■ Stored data
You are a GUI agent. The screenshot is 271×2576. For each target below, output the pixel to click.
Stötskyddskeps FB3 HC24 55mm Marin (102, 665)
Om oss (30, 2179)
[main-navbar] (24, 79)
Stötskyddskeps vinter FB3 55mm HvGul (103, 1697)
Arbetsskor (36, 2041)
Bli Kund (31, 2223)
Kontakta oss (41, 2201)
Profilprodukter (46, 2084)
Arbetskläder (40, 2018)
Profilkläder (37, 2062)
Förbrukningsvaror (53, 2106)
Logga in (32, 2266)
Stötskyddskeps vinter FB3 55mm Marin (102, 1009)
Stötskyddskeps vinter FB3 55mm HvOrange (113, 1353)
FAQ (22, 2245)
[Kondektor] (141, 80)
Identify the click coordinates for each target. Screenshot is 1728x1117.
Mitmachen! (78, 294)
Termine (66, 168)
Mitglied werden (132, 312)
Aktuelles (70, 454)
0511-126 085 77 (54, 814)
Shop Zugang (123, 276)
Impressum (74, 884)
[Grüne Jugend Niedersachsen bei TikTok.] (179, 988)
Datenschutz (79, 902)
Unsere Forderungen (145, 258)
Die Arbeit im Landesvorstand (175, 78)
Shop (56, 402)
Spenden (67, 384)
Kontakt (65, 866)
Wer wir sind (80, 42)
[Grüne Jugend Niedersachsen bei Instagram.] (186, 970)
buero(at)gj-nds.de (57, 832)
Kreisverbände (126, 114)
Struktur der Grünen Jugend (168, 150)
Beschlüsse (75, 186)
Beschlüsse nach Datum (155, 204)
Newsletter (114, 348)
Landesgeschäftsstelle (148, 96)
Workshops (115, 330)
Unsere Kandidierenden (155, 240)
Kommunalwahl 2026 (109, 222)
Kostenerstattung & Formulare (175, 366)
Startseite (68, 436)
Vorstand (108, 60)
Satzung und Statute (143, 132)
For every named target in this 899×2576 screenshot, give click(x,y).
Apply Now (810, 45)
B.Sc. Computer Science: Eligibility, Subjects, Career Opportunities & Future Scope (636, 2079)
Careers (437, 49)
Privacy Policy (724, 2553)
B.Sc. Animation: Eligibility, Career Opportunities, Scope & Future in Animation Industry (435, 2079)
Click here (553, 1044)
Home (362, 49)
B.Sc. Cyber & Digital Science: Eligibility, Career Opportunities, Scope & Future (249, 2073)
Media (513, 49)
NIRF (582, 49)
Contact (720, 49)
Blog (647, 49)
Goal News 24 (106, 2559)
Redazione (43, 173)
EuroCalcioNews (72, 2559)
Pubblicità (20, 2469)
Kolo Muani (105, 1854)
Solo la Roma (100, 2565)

■ The task
Go line by line through the entries above and tally those that hold the word "Science"; give the tally alone.

■ Response for this exercise
2